== 待办任务 ==
请原样照抄从含有“Where should I click to: Select”的那一行起、到含有“Open the 杨幂是命哇”的那一行止的各行，首尾两行都包括在内，其余的行不要抄。

== 给定数据 ==

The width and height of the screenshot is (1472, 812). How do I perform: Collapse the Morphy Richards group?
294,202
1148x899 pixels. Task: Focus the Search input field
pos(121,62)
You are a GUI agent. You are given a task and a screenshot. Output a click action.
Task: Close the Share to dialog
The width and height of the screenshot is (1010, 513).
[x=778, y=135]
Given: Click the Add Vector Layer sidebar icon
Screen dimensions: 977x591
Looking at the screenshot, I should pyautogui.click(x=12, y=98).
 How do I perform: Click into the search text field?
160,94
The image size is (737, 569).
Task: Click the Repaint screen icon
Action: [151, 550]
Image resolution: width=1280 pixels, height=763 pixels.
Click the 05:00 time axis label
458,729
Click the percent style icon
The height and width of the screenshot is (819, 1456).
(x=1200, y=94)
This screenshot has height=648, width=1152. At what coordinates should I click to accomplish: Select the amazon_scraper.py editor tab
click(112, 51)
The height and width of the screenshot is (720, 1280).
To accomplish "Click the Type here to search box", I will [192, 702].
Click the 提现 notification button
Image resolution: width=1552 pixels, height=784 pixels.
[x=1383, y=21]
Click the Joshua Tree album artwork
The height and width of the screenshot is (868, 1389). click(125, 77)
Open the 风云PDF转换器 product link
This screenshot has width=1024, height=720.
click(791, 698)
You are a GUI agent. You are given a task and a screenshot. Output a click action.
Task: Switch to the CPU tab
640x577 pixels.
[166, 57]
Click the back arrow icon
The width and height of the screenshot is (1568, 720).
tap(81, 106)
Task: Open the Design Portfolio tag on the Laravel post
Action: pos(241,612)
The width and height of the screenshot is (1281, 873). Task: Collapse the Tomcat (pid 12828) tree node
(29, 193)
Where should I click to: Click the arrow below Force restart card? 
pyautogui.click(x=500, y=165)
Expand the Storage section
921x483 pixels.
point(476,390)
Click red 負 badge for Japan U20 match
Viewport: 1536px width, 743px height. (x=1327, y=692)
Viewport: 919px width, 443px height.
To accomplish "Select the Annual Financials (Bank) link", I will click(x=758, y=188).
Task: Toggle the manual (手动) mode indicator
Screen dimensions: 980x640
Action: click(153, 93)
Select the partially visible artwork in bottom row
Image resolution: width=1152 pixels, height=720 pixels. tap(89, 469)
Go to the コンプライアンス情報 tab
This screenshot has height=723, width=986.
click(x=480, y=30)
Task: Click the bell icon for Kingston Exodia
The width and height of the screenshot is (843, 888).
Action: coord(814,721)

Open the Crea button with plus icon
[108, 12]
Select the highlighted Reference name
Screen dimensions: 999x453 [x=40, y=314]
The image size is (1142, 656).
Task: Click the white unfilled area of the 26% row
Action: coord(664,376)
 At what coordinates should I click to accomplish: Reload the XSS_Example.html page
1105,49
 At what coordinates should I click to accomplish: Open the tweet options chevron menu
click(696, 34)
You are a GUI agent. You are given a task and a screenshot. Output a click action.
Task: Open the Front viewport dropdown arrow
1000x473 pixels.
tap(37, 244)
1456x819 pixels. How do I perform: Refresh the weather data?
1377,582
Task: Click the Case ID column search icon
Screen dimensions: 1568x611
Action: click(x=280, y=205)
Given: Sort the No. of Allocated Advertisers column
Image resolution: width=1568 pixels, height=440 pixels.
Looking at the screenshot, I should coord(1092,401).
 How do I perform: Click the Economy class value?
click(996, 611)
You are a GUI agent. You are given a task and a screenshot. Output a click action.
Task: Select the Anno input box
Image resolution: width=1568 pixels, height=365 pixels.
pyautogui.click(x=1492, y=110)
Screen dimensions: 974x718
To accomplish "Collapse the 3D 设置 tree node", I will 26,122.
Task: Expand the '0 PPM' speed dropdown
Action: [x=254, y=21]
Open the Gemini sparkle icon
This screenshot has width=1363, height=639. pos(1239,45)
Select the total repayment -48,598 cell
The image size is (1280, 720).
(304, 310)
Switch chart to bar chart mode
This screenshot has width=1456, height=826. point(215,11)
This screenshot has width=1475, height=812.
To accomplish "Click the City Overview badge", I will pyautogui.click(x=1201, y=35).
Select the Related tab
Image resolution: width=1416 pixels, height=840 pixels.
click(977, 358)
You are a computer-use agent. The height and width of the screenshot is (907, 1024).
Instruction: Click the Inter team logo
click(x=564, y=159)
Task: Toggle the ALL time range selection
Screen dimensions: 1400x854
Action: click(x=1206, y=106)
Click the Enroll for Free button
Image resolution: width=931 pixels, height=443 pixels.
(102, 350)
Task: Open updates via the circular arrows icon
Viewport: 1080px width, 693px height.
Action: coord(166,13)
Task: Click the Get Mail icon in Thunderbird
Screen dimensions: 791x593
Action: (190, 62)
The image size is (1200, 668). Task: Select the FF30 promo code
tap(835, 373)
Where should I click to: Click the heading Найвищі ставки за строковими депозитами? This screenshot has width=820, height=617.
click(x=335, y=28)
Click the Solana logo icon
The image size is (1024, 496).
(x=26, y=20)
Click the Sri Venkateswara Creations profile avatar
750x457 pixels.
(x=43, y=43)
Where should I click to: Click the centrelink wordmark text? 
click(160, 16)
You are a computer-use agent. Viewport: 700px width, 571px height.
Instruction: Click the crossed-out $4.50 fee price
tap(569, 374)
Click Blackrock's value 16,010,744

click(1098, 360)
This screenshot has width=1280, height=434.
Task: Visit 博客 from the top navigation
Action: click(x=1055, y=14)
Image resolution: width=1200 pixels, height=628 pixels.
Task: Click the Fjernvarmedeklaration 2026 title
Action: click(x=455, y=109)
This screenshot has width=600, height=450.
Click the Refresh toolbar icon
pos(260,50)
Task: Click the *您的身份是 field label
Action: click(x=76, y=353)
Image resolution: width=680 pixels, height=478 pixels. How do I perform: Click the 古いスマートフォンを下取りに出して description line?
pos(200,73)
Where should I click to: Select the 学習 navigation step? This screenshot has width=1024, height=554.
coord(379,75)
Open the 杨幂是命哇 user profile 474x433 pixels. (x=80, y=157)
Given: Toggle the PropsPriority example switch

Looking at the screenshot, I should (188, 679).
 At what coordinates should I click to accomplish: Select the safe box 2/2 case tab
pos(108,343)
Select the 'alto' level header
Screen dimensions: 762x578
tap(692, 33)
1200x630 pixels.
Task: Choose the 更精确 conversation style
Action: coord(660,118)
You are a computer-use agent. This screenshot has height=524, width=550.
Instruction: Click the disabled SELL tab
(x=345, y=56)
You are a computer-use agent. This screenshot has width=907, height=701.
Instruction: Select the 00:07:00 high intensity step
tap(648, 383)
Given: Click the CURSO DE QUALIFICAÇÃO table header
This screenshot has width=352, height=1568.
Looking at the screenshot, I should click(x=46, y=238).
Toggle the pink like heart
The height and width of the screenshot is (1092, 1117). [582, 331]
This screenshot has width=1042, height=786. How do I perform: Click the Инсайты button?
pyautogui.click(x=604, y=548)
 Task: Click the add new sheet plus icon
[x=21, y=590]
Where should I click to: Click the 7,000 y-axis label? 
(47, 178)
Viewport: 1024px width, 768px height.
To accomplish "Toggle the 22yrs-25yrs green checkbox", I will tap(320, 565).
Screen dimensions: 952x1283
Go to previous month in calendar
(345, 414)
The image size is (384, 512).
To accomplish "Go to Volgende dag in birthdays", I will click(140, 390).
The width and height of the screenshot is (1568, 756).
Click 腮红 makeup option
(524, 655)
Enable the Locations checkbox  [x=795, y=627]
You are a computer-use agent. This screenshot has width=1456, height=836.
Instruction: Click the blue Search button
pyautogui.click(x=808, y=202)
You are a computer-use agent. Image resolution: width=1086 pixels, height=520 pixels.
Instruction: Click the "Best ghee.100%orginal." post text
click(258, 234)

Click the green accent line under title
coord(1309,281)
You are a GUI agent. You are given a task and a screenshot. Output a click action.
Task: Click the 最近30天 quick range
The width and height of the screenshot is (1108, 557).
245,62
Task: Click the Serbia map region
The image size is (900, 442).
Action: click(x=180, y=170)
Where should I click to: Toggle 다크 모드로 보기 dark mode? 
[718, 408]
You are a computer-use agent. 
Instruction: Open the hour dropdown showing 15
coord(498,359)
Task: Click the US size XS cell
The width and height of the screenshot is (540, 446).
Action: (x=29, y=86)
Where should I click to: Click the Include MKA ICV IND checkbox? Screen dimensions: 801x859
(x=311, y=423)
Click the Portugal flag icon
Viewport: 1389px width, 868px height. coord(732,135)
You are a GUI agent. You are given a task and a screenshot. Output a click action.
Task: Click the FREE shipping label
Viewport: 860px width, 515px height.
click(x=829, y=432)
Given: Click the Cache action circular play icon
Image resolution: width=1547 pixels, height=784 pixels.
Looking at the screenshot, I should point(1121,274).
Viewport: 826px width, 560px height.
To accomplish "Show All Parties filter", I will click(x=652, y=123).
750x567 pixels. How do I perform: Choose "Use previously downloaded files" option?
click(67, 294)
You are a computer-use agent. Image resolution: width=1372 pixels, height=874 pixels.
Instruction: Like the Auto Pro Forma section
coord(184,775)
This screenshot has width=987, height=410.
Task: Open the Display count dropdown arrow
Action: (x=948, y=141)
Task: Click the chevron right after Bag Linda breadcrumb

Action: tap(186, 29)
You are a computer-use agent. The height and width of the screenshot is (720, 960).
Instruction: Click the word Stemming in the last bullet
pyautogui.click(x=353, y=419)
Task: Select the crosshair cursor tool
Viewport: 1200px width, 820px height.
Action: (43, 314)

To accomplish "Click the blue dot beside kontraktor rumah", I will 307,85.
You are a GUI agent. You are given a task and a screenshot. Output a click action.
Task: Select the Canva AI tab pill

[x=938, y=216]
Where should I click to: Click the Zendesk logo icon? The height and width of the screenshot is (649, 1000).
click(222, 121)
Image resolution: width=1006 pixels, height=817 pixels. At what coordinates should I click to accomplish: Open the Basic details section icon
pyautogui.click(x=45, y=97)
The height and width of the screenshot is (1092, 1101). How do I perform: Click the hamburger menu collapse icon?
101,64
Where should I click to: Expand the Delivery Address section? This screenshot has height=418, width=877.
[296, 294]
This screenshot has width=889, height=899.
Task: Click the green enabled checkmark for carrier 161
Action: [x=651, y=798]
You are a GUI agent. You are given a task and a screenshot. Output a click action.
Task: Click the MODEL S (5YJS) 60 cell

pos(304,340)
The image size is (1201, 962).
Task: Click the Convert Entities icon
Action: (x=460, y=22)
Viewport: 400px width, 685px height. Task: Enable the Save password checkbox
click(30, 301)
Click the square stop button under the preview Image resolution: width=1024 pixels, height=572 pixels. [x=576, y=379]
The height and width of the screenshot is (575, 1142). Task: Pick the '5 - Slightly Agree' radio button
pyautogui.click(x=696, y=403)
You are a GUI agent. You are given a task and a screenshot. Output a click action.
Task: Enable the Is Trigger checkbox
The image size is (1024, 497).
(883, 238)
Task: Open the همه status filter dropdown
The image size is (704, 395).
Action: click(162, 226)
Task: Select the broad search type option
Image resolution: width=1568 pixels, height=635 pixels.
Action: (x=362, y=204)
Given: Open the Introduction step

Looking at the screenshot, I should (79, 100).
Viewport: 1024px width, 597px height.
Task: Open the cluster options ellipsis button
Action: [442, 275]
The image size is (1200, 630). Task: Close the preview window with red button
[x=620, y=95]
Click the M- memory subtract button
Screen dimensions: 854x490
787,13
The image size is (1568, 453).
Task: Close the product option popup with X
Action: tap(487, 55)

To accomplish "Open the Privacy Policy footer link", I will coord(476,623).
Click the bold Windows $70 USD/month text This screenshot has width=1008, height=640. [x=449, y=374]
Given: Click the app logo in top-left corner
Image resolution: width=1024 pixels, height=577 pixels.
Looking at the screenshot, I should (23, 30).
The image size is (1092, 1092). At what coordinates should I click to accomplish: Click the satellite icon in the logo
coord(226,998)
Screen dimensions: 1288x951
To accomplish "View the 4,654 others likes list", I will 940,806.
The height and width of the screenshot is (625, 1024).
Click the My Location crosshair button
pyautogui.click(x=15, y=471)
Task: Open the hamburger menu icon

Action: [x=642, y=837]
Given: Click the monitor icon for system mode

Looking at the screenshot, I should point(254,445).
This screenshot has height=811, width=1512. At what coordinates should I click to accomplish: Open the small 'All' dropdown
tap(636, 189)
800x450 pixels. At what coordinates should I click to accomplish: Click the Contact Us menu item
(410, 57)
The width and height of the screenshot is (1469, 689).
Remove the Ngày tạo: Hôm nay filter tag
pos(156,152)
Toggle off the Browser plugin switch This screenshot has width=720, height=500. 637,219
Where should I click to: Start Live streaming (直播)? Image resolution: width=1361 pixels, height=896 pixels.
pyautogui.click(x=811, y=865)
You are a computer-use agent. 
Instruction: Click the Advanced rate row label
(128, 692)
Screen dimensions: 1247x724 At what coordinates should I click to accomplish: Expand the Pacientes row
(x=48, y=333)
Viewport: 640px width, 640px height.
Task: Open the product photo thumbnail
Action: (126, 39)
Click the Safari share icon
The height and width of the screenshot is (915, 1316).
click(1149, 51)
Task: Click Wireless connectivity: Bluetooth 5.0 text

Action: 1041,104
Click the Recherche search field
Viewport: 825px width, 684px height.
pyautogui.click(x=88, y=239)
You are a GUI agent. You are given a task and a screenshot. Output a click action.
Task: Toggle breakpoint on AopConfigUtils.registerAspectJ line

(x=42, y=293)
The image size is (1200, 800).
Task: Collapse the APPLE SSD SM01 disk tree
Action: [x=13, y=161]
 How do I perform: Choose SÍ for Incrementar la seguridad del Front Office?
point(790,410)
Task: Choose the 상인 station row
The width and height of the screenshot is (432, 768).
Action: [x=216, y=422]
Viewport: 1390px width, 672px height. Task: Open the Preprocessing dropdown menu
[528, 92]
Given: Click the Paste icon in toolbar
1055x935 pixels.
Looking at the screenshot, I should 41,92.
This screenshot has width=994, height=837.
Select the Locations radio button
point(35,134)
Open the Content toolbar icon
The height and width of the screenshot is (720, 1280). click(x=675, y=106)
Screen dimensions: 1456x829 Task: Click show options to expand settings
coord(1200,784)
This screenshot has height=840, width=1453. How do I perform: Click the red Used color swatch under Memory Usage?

== 本题答案 ==
Where should I click to: Select the 学習 navigation step? This screenshot has width=1024, height=554.
coord(379,75)
Open the 杨幂是命哇 user profile 474x433 pixels. (x=80, y=157)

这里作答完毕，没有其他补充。